Obstructive Defecation

What is obstructed defecation?
Obstructed defecation is a common cause of constipation or difficulty passing stool.

The lower part of the rectum is encircled by the pelvic floor muscles. These muscles are different than the anal sphincter muscles (the muscles that can be tightened to hold in a bowel movement). The pelvic floor muscles are not muscles that people can usually consciously control. During a bowel movement, the pelvic floor muscles relax to let stool pass, then contract again after the bowel movement is completed to prevent additional stool from passing. In some people these muscles fail to relax when it is time for a bowel movement, and the symptoms of obstructed defecation occur.

What are the symptoms of obstructed defecation?
Symptoms commonly reported by persons with obstructed defecation include:

  • feeling like stool is “right there” (just inside the anus) but being unable to have a bowel movement
  • needing to change position or apply pressure around the anal opening to have a bowel movement
  • needing to strain excessively to have a bowel movement
  • passing only small amounts of stool or oddly-shaped stools
  • feeling pressure inside the rectum or like the rectum has not emptied completely after a bowel movement
  • needing to return to the bathroom soon after a bowel movement to have another bowel movement
  • seepage of stool after a bowel movement       

Why does obstructed defecation happen?
Sometimes, obstructed defecation can be triggered by a traumatic or painful occurrence in the anal area, such as an anal fissure or thrombosed hemorrhoid. Other times obstructed defecation can occur without an obvious cause.

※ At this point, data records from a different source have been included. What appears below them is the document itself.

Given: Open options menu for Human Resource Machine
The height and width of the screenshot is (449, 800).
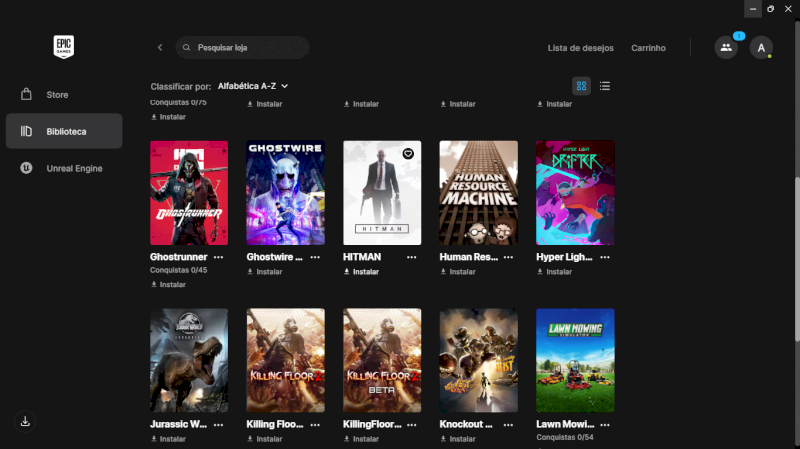Looking at the screenshot, I should (508, 257).
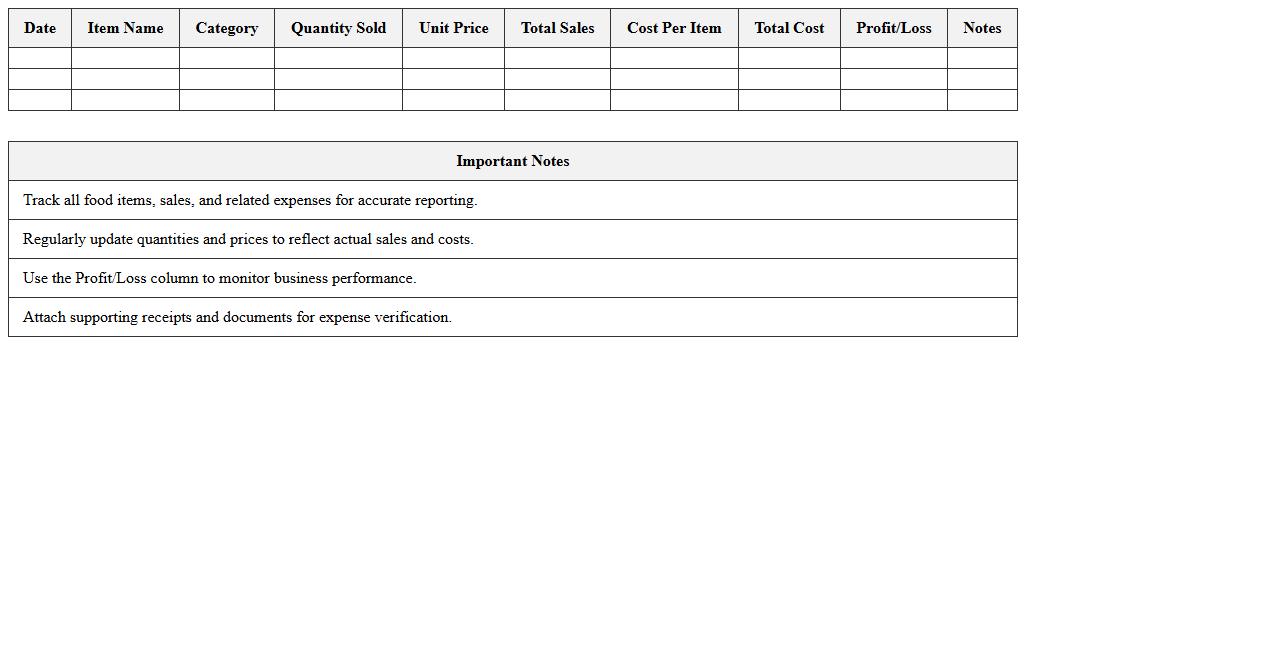Screen dimensions: 1278x650
Task: Select the note about regularly updating quantities
Action: (248, 239)
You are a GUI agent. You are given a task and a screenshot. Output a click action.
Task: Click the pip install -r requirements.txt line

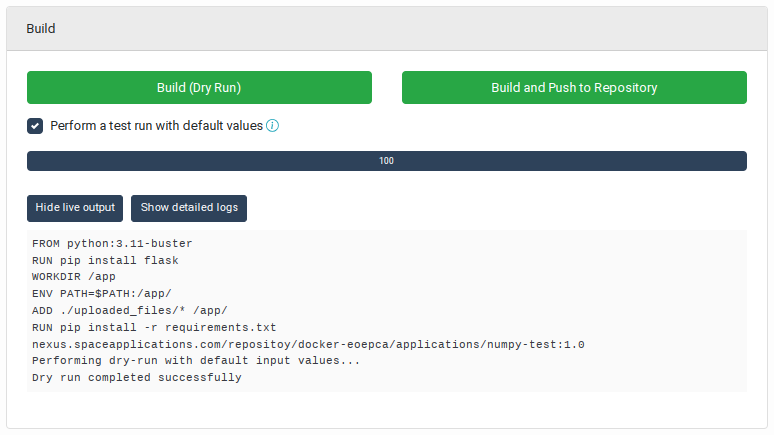point(154,327)
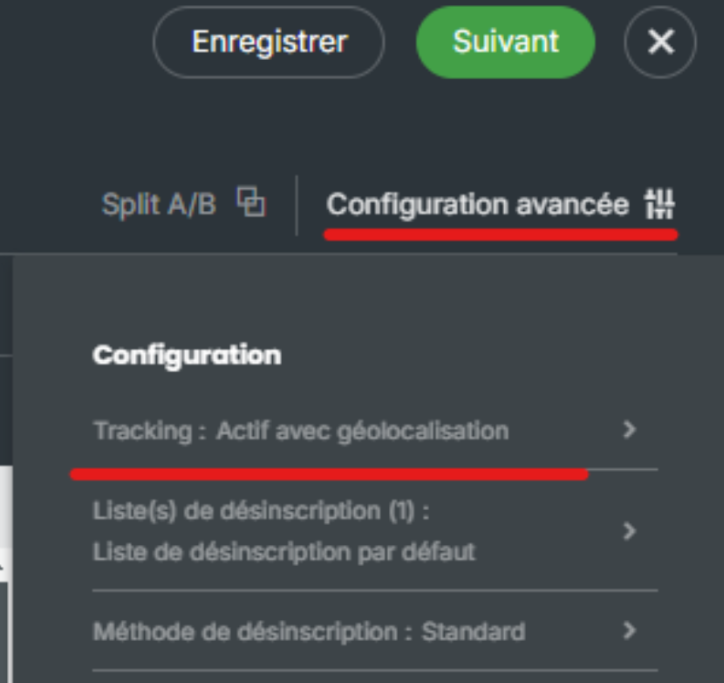Click the X close icon beside Suivant
The width and height of the screenshot is (724, 683).
(x=660, y=42)
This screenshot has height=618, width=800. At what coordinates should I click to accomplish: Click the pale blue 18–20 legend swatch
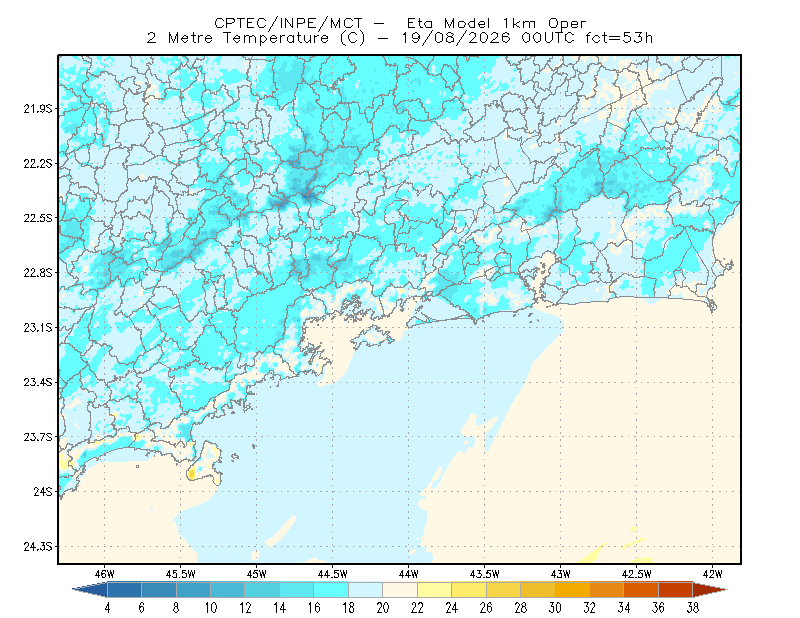click(x=366, y=590)
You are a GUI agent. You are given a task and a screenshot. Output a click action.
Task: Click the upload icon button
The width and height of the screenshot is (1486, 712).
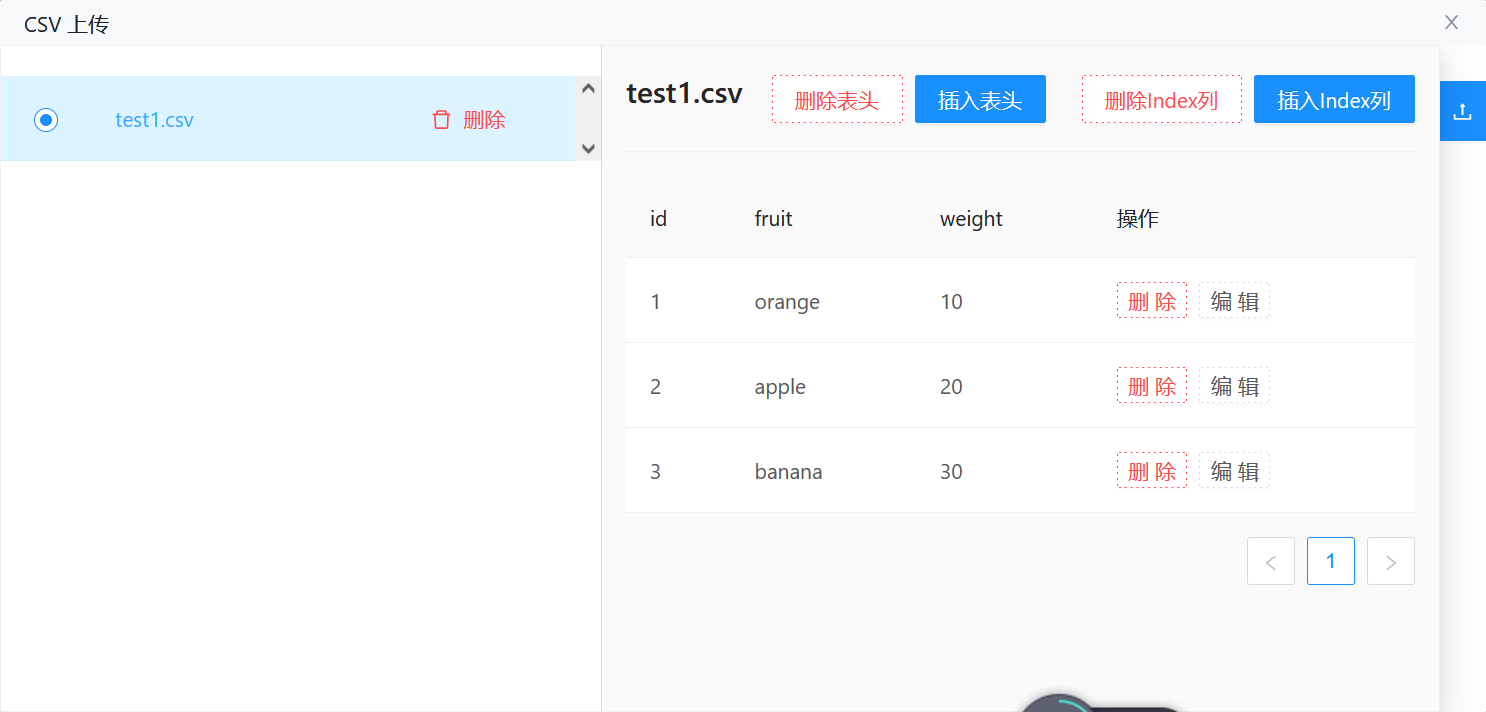[1462, 111]
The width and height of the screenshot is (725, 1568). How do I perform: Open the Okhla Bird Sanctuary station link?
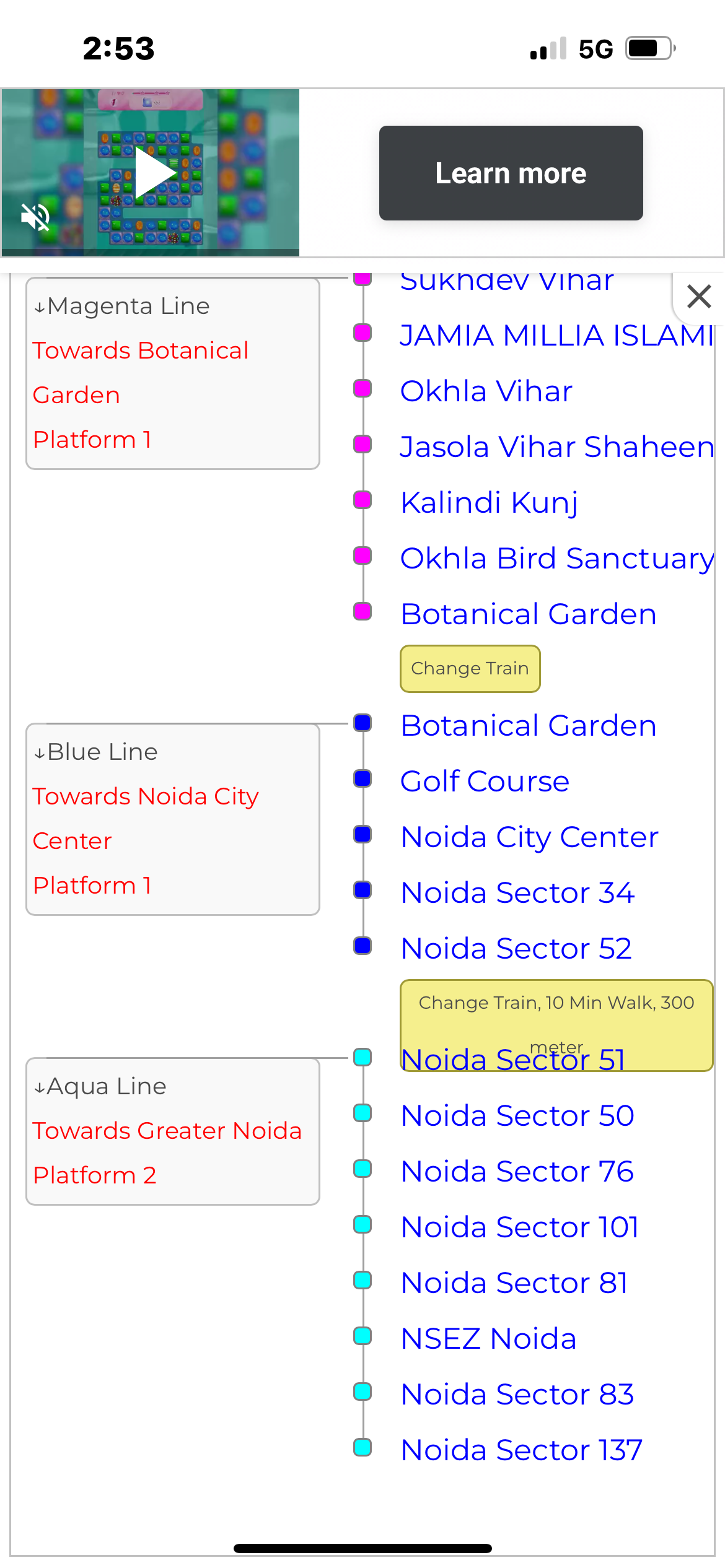point(556,559)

How is obstructed defecation diagnosed?
It is usually best to start with a visit to a colon and rectal surgeon. The surgeon will ask you questions about your symptoms and perform a physical exam. Often, the diagnosis will be suspected after this visit, but usually testing at the Pelvic Floor Center® is performed to confirm the diagnosis. These tests may include:

  • Anal manometry and sensory testing, where a thin sensor is placed within the anus and used to measure the strength of the anal sphincter muscles
  • EMG, where sensors are used to see if the muscles of the pelvic floor are relaxing and contracting at the proper times
  • Defecography, where xrays are taken while a patient passes contrast material as if having a bowel movement. This determines whether the pelvic floor muscles are relaxing to allow a bowel movement to occur, and whether there are any other factors blocking the exit of stool

How is obstructed defecation treated?
If the pelvic floor muscles are found to not be coordinating well to allow a bowel movement, biofeedback is usually recommended. The biofeedback therapist will work with the patient to retrain the muscles to relax and contract at the proper times and empty the rectum of stool more effectively.